Fearful residents from Washington to New York to Boston queued for emergency provisions like bottled water and batteries in long lines that stretched out the doors of supermarkets.
After laying waste to parts of the Caribbean, where it claimed 66 lives, most of them in Cuba and Haiti, Hurricane Sandy was predicted to come crashing ashore in New Jersey and Delaware late Monday or early Tuesday.
Packing hurricane force winds upwards of 75 miles per hour (120 kilometers per hour), the storm was about 470 miles (760 kilometers) south southeast of New York early Monday and beginning to turn west, the National Hurricane Center said.
Winds stretched more than 520 miles (835 kilometers) from its eye, meaning everywhere from South Carolina to southern Canada was due to be affected.
“The system is so large that I would say millions of people are at least in areas that have some chance of experiencing either flash flooding or river flooding,” National Hurricane Center director Rick Knabb warned.
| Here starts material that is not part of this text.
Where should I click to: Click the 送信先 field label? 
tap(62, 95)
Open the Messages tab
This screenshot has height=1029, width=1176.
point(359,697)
Forecasters cautioned that the massive storm was far larger and more dangerous than last year’s devastating Hurricane Irene that claimed 47 lives and caused an estimated $15 billion in damage.
Current projections show Sandy barreling north on a collision course with two other weather systems that would send it hooking into the Delaware or New Jersey coast as one of the worst storms on record.
Weather experts say the collision could create a super-charged storm bringing floods, high winds and even heavy snow across a swath of eastern states and as far inland as Ohio.
Governors have declared states of emergency in Connecticut, Delaware, Maryland, Massachusetts, New Jersey, New York, North Carolina, Pennsylvania, Vermont, Virginia and the US capital Washington.
Obama signed emergency declarations to free up federal disaster funds for New York state, Massachusetts, Maryland and Washington, New Jersey and Connecticut.